TASK PROMPT
For this exercise, the lines from the one with "Select the Yes value in Friday's row" through the final line of the data below are to be transcribed exactly, and pictures are to be skipped.
::: DATASET CONTENT
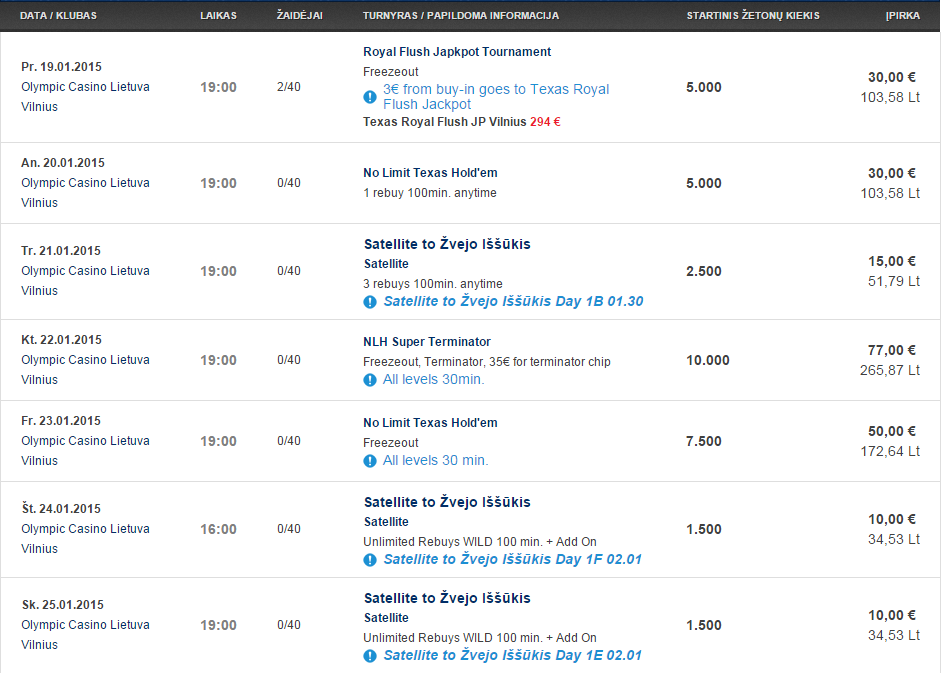
Task: Open Satellite to Žvejo Iššūkis Day 1E 02.01
Action: [x=513, y=656]
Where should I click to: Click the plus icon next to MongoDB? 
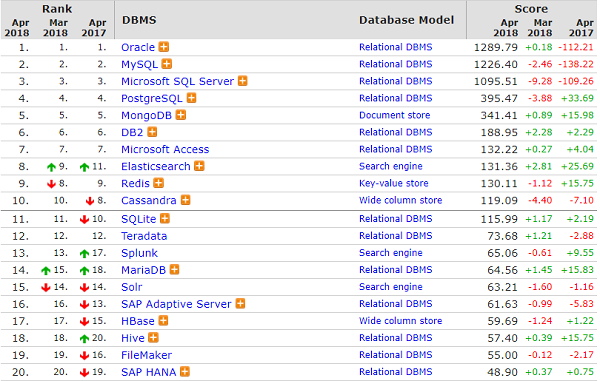pos(181,115)
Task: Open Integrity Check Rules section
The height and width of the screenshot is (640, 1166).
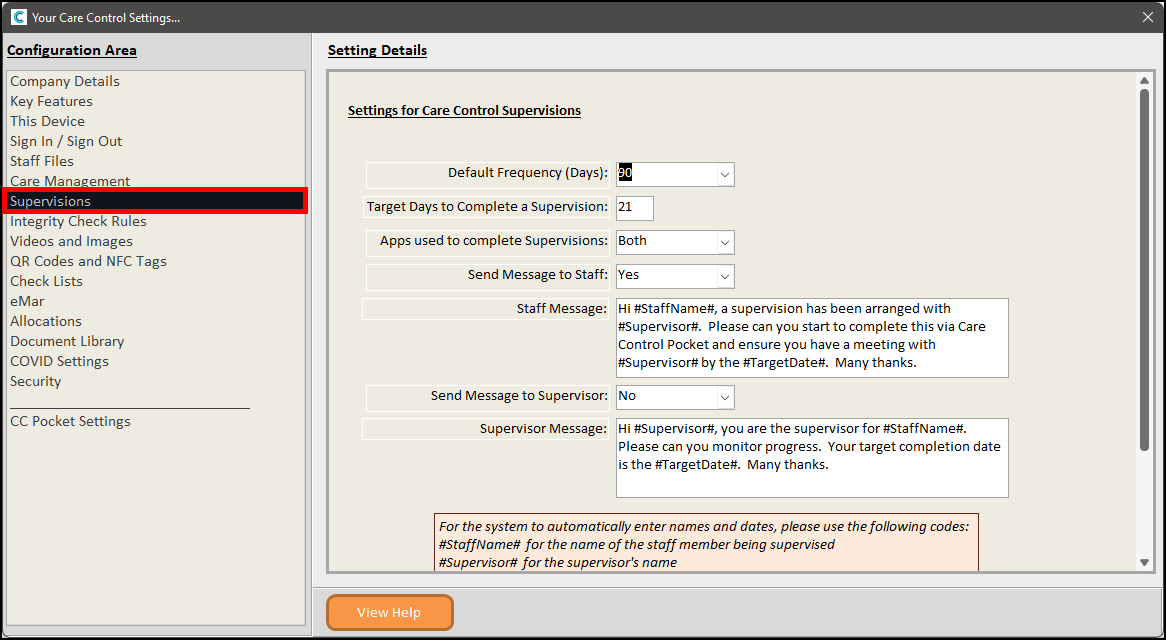Action: (78, 221)
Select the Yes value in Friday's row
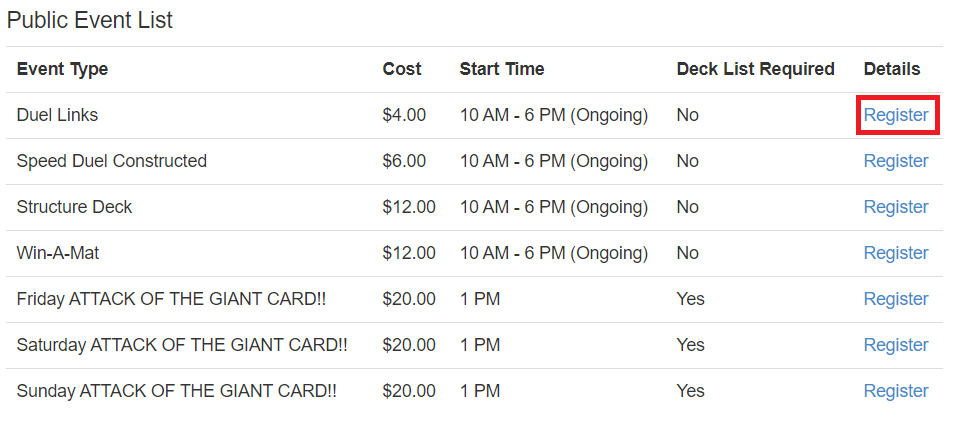 (690, 299)
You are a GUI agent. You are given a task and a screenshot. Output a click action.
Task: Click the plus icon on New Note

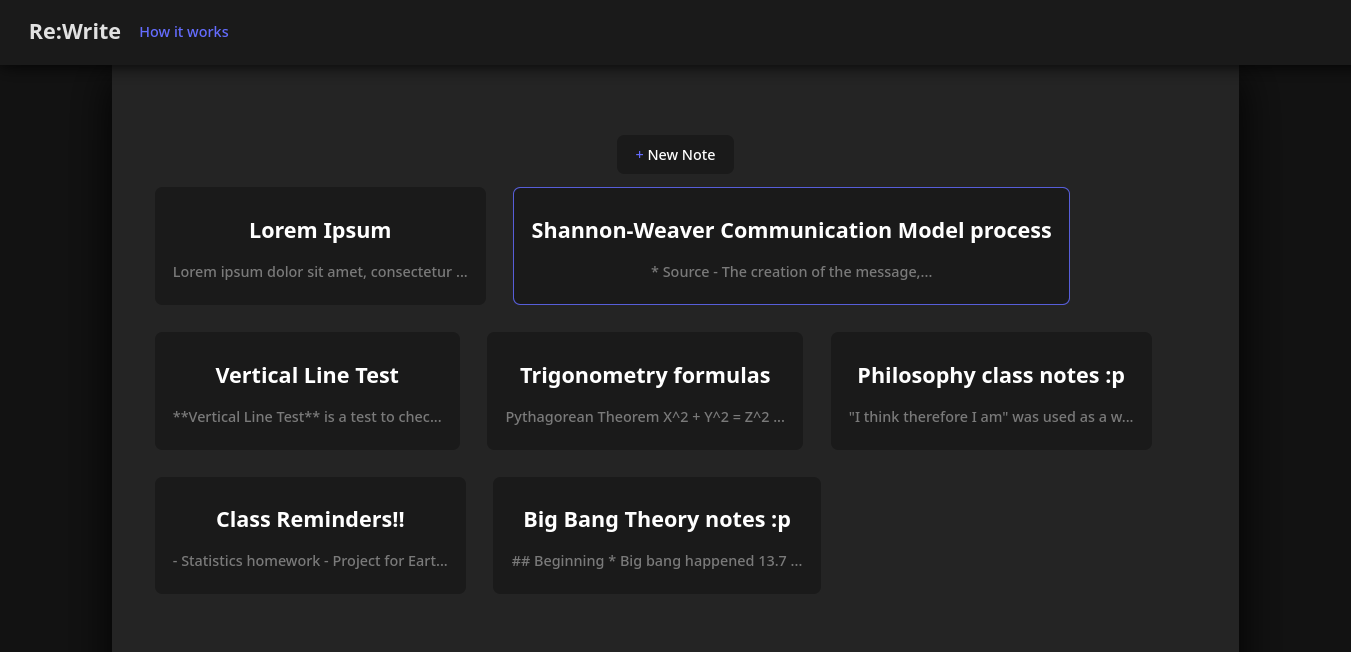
::::::
EXPECTED OUTPUT
Select the Yes value in Friday's row
 (690, 299)
You are a GUI agent. You are given a task and a screenshot. Output a click action.
Task: Click the plus icon on New Note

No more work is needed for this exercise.